TWO IMPORTANT QUESTIONS

Author: Fr. Michael Byron
March 06, 2019

Why do we keep doing this?  Why, year after year, do we keep coming back for ashes, for the remembering, for the recommitment?  Not a one of us is required to be here today, according to the rules of the church (if that is your motivator).  And yet we keep coming.  And it’s not because the report card of our present human behavior is outstanding—either individually or collectively, either as a church or as a nation.  We don’t arrive here to bask in the glow of how well we are doing in virtue.  The language of our Sacred Scripture and of our prayers is fairly somber and sober and challenging.  It seems that there is something in our hard wiring as human beings that requires, and even rejoices, in an annual raising of two questions:


1. Who are we?  And how are we?
2. Who is God?  And how is God?


So, for just a moment, maybe we can again ponder the right responses to these questions.  First, given that we seem to spend so much time and energy and passion and priority trying to convince ourselves and everybody else that we are in control of our life and the life of the world, couldn’t it be a sweet relief to recall again that ultimately we are not, and we don’t have to be, and that is actually good news?  Simply to drop all of our pretentions and our defenses, and to stop thinking that our salvation is ever the result of anything that we can do well enough in order to please God or anybody else?  It’s not.  We are vulnerable.  We are prone to weakness.  We sin.  And yes, in the end, we are dust.  If our life’s worth were ever strictly up to us, we’d be without hope.  Which brings us to the second question:  Who and how is God?


God is the one who knows very well everything I have just said, and who remains passionate about loving, forgiving, healing and understanding us in spite of it all—because it is God who made us and who wishes us to live well, both now and for eternity.  It’s not God’s mind that needs to be changed about us.  It’s ours.

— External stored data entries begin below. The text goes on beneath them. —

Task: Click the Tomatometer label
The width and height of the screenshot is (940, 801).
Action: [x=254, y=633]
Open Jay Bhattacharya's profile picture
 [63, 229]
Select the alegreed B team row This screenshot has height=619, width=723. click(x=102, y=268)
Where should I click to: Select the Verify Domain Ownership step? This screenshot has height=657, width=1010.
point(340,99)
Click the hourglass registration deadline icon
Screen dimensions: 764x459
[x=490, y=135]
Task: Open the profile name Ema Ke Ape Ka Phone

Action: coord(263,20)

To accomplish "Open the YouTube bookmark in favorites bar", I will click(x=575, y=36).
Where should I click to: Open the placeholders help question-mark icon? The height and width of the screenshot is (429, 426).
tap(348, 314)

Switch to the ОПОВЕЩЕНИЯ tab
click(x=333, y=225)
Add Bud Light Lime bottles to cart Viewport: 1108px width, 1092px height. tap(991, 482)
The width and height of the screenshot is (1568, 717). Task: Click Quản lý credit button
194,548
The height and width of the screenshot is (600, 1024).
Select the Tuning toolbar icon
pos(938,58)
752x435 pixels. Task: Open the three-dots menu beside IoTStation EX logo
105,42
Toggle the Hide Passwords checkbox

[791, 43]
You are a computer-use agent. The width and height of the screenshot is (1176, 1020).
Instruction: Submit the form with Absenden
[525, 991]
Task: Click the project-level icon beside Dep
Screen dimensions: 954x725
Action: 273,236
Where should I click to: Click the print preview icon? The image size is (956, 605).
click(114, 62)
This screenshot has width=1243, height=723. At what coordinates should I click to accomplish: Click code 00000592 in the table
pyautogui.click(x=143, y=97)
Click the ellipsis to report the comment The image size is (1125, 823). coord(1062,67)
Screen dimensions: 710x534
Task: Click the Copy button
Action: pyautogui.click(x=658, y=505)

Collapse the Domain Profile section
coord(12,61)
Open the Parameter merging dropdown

“Gracious and merciful is He,” says the Prophet Joel, “Slow to anger and rich in kindness and relenting in punishment.”  It is he who takes pity on the weaklings whom he loves.  All that is before we do anything to attempt to control how God feels about us.  Isn’t that a blessing?  So the ashes that we are about to feel on our faces are meant not so much to be a groveling in self-pity as they are meant to be a liberating acknowledgement, and honesty about what is simply true—today and always—about who we are and how God is.  And to face the truth, as Jesus has told us, is always to be set free.